On the other hand: you stand to make a lot more than that in the market (Dave Ramsey claims 12% long term, although that's pretty dependent on how you count things), but "long term" is important there... nobody knows what the market is going to do in the short term, so the "good safe" investment you want can be elusive. Of course nobody really knows what the market is going to do in the long term either - you could invest money now and be dead broke in 30 years - but at least time and history are on your side there. We use Vanguard's index funds, and you don't have to know much about investing to make those work.

And (as mentioned upthread) it's a good idea to have an emergency fund, and some money set aside for the inevitable repairs you'll need to make on your house. Whatever your financial goals are, you'll end up derailing them if the water heater explodes and you can't afford to replace it, so you end up putting it all on a credit card and paying exorbitant interest rates. Don't expect to make anything off that money though... with interest rates what they are now, my "high interest" savings account is paying out < 1%.

tl;dr - it's a personal decision, and you'll have to decide what's important to you. If it were me, I'd set aside some emergency cash, and then use the rest on loans.
posted by captainawesome at 11:06 PM on August 23, 2012


Remember that paying off debt that incurs interest at the rate of x% is the equivalent of earning that x% on investing that money. That almost always makes debt payoff a high priority.

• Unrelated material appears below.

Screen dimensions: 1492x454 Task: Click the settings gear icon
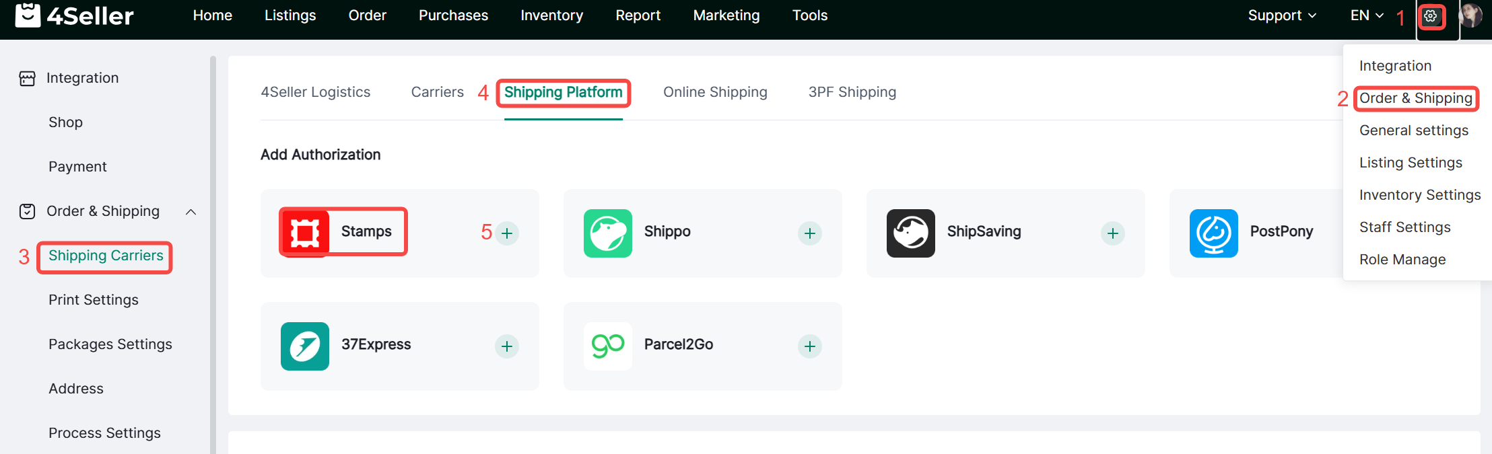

The home loan is probably at a low rate, though. Instead of plunking down a part of the windfall toward principal, consider starting a program of paying an extra $200-400 per month on the payment. Once you get used to it, it's habitual.
posted by yclipse at 4:56 AM on August 24, 2012


I would recommend setting aside a certain amount ($10k?) in a savings/emergency/oh-god-where-did-my-roof-go fund. Pay off your student loans entirely if possible with the rest. Then take the student loan payments that you're no longer making and put that money into your mortgage each month. Debt snowball method. You'll be living the same way you were before this windfall, but will have a substantial savings fund, no student debt, and by paying extra on the mortgage you'll be saving somewhere between thousands and tens-of-thousands over its lifetime.
posted by specialagentwebb at 5:54 AM on August 24, 2012


If you decide to invest it, I'd highly recommend looking into DRIPs.